Problem details: From the passage below on knowing God through Christ, copy out word for word everything between "The only full" and "and eternal glory.", inclusive.

Quoted passage:
▶

The only full and perfect revelation of the glory of God is seen in the Lord Jesus; and apart from a spiritual and experimental knowledge of the Son there can be no true, adequate, and saving knowledge of the Father. “No man has seen God at any time; the only begotten Son, which is in the bosom of the Father, he has declared Him.” The vast importance of a correct knowledge of God is a truth which finds an assent in well-near every judgment. Every awakened conscience desires it; every believing mind admits it; every tried soul feels it. It lies at the basis of salvation; it forms the material of happiness; it supplies the true motive to holiness; it is the ground-work and the prelude of future and eternal glory.
As all knowledge of God out of Christ is defective and fallacious, examine closely, and in the light of the revealed word, the source and character of your professed acquaintance with the nature, character, and perfections of God. Ponder seriously this solemn declaration of Christ Himself. “No man knows the Son, but the Father; neither knows any man the Father, save the Son, and he to whomsoever the Son will reveal Him.” Has your knowledge of God overwhelmed you with a sense of your sinfulness? Have you caught such a view of the Divine purity, the immaculate holiness of His nature, as to compel you to exclaim, “Woe is me! for I am undone, because I am a man of unclean lips,…for mine eyes have seen the King, the Lord of Hosts; why I abhor myself, and repent in dust and ashes?” Has your study of His law forced upon your mind the deep and solemn conviction that you are a fallen, ruined, lost, guilty, condemned sinner, at this moment lying under the wrath of God, and exposed to future and everlasting destruction from the presence of the Lord, and the glory of His power? Has it laid you beneath the cross of Christ? Has it brought you to His blood and righteousness for pardon and acceptance? Has it led you utterly to renounce all self-trust, self-confidence, self-boasting, and to accept of Jesus, as “made of God unto you wisdom, and righteousness, and sanctification, and redemption”? If it has not wrought this for you, your knowledge of God is but as “sounding brass or a tinkling cymbal.” “This,” says Christ, “is life eternal, that they might know You, the only true God, and Jesus Christ, whom You have sent.” If you know not the Son, you know not the Father. “No man knows the Father, but he to whom the Son shall reveal Him,”—Jesus Himself has declared. Consider well the mercy of having transactions with such a God, in such a Christ. A God so holy and just, so good and wise, in a Christ so truly human, so spotless, so near, so dear and precious! God in Christ! Oh the immensity of the truth! Oh the glory of the revelation! That God reconciled, one with the believer; all His feelings love, all His thoughts peace, and all His dealings parental; each perfection harmonizing in the most perfect agreement with all the others, to secure the highest amount of good here, and of happiness unspeakable and eternal hereafter.

◀

Dataset records:

▶

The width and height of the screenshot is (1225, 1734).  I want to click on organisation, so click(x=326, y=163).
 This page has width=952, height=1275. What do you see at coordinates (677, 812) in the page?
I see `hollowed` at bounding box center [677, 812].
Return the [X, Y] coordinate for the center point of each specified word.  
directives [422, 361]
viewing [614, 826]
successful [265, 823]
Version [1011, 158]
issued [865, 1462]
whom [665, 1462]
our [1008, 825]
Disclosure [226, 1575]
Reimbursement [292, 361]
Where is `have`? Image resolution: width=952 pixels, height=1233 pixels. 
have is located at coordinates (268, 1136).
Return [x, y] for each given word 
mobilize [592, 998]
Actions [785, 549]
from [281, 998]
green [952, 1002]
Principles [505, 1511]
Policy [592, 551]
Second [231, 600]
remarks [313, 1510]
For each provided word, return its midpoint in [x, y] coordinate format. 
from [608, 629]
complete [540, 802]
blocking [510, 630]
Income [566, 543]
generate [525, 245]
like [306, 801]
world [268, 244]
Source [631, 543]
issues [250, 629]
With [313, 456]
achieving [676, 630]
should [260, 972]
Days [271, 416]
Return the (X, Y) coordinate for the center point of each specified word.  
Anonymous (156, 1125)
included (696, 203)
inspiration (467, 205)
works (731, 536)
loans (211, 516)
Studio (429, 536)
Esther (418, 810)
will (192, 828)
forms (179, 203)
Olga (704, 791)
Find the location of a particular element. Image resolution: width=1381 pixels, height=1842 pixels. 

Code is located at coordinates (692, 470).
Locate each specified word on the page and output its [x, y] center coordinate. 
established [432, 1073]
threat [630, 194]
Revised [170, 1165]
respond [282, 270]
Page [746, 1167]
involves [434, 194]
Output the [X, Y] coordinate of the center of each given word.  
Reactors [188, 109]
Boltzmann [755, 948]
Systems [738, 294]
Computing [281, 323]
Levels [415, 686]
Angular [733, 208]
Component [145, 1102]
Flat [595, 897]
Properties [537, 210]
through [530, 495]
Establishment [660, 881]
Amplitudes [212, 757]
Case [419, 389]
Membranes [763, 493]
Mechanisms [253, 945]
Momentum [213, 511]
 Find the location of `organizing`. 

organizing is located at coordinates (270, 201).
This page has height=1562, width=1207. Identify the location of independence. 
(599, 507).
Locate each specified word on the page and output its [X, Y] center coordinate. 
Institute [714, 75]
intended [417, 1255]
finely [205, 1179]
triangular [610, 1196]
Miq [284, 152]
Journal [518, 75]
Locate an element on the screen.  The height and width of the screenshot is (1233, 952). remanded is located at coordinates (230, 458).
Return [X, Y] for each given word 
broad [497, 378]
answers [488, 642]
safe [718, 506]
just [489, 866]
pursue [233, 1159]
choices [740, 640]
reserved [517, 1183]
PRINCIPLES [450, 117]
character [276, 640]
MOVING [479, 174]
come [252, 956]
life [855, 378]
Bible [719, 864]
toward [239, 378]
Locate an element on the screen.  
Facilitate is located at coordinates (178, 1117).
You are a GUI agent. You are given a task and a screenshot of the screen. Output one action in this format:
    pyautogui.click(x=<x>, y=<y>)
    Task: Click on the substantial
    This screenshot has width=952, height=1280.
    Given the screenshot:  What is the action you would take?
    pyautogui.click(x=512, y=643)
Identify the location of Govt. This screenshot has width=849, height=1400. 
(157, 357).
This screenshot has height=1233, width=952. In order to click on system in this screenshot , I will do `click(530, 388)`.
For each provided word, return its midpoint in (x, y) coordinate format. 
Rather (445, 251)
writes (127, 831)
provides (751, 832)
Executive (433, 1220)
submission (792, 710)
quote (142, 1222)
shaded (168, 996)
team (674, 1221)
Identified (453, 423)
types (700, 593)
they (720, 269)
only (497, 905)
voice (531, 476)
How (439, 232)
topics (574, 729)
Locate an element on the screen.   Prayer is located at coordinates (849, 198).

◀

Reply to the task:
The only full and perfect revelation of the glory of God is seen in the Lord Jesus; and apart from a spiritual and experimental knowledge of the Son there can be no true, adequate, and saving knowledge of the Father. “No man has seen God at any time; the only begotten Son, which is in the bosom of the Father, he has declared Him.” The vast importance of a correct knowledge of God is a truth which finds an assent in well-near every judgment. Every awakened conscience desires it; every believing mind admits it; every tried soul feels it. It lies at the basis of salvation; it forms the material of happiness; it supplies the true motive to holiness; it is the ground-work and the prelude of future and eternal glory.